Belated flourish can't hide scale of Ireland's challenge

Ahead of the World Cup, issues with team selection and substitutes remain, writes Jim Glennon

The temptation to allow a suspension of reality in the aftermath of last week's events is indeed strong, but must be resisted nonetheless. Whatever the enjoyment factor, the competitive element of sport demands objective analysis -- in both victory and defeat -- even if human nature dictates that one's critical faculties are in greater need of priming in the former situation.

It can be safely assumed that the players and management won't be fooled by last week but there is a need for calm and measured discussion on the part of the ever-widening band of rugby supporters and pundits.

If the Six Nations is our primary focus, as I believe it should be, then this was the one that got away, and through our own ineptitude too, rather than any particular attribute on the part of our opponents. Most of us, myself included, probably over-estimated the French, and the team never quite got to grips with either their opponents or the officials' interpretations of the laws. And we just didn't seem to be in the right place mentally to exploit Welsh weaknesses, regardless of that one bad decision.

Our faltering performance in the opening game in Rome turned out to be very much a portent of things to come: stop/start, high negative penalty and unforced-error counts, a failure to impose physically on opponents and questionable management of substitutions. That pattern was continued through the French game, into Scotland and also Wales, with only the penalty and unforced-error counts issues showing real signs of abatement along the way.

In addition, a major uncertainty emerged over the identity of our first-choice playmaker at outhalf, and confidence on the part of team management, and the coach in particular, in the individuals competing for that position.

One of the few downsides of our 2009 Grand Slam was its legacy of higher expectations and, a mere two years on, that's not unreasonable, particularly with the presence of so many of that squad in the current set-up. That legacy dictates third place in the championship is something of a let-down.

For me, the disappointment lies in the lost opportunity -- a championship, and possible grand slam, left behind. There was no outstanding team and we're as good as, if not better than any.

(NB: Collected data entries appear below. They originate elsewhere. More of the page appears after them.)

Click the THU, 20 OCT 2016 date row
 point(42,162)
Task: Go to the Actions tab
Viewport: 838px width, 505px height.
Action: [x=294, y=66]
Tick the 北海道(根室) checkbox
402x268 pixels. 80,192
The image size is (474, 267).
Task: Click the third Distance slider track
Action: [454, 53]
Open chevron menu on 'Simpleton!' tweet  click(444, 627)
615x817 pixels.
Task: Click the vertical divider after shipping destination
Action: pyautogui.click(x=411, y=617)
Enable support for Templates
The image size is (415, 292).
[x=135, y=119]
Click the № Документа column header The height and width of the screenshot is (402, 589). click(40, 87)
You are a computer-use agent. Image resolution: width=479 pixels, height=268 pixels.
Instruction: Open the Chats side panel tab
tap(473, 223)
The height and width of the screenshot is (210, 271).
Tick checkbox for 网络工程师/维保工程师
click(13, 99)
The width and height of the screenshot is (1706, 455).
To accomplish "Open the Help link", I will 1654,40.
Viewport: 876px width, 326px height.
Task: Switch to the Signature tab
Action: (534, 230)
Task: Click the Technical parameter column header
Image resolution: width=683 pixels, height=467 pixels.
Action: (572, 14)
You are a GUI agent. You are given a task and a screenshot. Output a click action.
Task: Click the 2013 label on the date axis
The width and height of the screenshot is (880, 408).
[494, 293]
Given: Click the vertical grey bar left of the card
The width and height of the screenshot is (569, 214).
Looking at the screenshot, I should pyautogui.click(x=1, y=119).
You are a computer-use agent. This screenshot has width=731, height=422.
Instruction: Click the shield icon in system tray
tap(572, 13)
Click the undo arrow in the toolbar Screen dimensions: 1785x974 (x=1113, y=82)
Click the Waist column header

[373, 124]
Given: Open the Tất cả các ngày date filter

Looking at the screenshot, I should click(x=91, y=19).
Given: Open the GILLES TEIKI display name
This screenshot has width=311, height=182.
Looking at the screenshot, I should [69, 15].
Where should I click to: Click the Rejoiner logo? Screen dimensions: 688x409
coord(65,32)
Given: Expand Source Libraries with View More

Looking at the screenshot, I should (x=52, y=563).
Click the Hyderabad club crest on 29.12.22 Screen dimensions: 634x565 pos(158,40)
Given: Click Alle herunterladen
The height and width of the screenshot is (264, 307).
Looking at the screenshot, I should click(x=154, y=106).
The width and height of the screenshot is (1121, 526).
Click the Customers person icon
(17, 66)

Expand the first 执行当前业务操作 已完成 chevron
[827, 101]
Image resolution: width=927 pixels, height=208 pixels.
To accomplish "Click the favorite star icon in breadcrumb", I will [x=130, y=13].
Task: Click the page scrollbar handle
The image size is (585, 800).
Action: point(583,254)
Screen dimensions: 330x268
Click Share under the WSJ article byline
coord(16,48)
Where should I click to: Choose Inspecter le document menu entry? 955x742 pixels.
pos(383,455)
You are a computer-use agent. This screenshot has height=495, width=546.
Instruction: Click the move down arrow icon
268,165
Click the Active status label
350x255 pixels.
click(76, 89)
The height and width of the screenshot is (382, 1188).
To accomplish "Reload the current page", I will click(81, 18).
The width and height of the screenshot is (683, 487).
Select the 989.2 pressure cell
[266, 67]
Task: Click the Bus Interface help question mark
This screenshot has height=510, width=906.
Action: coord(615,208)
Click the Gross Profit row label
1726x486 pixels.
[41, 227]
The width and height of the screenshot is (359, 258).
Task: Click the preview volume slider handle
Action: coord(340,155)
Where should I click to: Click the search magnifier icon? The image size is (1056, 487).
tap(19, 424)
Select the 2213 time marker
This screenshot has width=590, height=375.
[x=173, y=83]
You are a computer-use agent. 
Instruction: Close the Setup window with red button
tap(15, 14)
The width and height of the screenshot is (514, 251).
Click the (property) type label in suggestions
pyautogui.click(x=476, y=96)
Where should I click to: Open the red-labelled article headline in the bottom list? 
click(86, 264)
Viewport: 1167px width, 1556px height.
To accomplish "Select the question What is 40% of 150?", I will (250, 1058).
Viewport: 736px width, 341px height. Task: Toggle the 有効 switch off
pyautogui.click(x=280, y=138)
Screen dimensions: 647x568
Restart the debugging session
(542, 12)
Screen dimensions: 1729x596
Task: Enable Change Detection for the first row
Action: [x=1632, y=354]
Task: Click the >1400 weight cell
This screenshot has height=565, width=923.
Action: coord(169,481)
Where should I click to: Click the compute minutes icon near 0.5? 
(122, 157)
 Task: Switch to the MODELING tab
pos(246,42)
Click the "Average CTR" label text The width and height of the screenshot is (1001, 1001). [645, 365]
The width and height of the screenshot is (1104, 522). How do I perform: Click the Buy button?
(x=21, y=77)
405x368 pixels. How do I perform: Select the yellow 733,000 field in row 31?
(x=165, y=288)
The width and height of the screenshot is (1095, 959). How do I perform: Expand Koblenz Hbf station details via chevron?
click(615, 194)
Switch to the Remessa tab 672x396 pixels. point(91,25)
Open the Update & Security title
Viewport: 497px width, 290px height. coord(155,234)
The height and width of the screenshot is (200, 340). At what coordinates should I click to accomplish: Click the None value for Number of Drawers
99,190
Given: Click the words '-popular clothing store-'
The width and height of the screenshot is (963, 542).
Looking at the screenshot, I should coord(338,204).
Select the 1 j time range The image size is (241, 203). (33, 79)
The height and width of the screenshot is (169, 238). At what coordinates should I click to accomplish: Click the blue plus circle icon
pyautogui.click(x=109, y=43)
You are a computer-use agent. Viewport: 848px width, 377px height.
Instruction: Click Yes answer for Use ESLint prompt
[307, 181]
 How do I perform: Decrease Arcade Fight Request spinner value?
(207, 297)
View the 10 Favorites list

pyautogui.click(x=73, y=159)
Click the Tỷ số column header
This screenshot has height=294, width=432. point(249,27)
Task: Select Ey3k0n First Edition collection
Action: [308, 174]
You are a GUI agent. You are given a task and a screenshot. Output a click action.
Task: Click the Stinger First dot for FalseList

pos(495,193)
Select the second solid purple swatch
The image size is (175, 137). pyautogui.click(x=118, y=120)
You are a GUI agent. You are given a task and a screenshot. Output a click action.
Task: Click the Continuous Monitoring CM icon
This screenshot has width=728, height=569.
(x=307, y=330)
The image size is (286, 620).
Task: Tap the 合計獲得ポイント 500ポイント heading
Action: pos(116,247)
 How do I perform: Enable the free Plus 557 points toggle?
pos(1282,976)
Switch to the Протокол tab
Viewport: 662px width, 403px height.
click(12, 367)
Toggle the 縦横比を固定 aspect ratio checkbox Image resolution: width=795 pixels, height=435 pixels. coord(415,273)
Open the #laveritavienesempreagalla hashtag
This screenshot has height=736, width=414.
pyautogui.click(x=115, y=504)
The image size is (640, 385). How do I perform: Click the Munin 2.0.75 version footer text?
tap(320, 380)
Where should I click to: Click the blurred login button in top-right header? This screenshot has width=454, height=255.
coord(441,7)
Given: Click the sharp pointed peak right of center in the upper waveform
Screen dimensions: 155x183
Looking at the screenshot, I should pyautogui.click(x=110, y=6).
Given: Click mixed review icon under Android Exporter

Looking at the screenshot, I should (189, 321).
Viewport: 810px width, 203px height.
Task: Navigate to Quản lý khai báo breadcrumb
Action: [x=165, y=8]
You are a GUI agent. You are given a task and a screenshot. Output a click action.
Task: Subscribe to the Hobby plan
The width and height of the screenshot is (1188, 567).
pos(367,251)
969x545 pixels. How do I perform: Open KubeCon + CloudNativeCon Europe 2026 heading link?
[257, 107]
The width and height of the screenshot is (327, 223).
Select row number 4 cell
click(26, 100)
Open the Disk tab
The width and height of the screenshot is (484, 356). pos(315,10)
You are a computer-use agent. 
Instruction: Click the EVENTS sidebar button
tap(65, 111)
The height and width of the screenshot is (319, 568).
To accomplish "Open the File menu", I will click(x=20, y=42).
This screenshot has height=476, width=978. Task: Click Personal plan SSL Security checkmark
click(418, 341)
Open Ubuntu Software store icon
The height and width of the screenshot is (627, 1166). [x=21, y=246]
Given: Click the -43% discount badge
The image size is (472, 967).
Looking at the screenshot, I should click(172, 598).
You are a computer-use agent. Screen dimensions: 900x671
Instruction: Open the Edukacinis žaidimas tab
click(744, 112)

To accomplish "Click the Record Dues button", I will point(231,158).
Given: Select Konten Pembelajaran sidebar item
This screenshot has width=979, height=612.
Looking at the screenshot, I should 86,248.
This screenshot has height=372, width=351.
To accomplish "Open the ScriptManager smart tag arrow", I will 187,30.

In addition we had home advantage against France and England.

Still, I believe it's fair to say we still have our strongest-ever World Cup squad when at full-strength -- Geordan Murphy, Rob Kearney and Stephen Ferris will, hopefully, be serious additions to the roster. That strength isn't evenly-distributed though, with a deficit of cover at centre, hooker and prop.

Perversely too, in the context of the availability of two top-drawer No 10s, that position could well pose a serious problem in the light of the coach's apparent inability to nail his colours to the mast or, at least, share his reasoning in an understandable manner with the rugby public. While he's at it, he could do us all a favour, and himself, if he could do the same in relation to his selection and use of substitutes.

Rugby at international level is a game played by 22 players. The vast majority of tactical substitutions take place between the 55th and 75th minutes -- the key period, for a whole range of reasons, for effective substitutions. In other words, there's a 20-minute window for effective use of the bench.

An analysis of the pattern of Ireland's substitutions in this year's championship shows that the vast majority of ours were made between the 65th and 80th minutes. Not only that, but on two occasions on which voluntary changes were made earlier than the 65th minute, the process involved the replacement of the pivotal outhalf -- and with starkly contrasting results too.

It's not all about timing either. The make-up of bench personnel was rightly questioned throughout the campaign.

Finally, one question which was given a resounding answer -- that old perennial one of the anthems -- Amhran na bhFiann or Ireland's Call? After last Saturday it simply has to be God Save the Queen; nothing seems to motivate the Irish, players or supporters, to greater heights.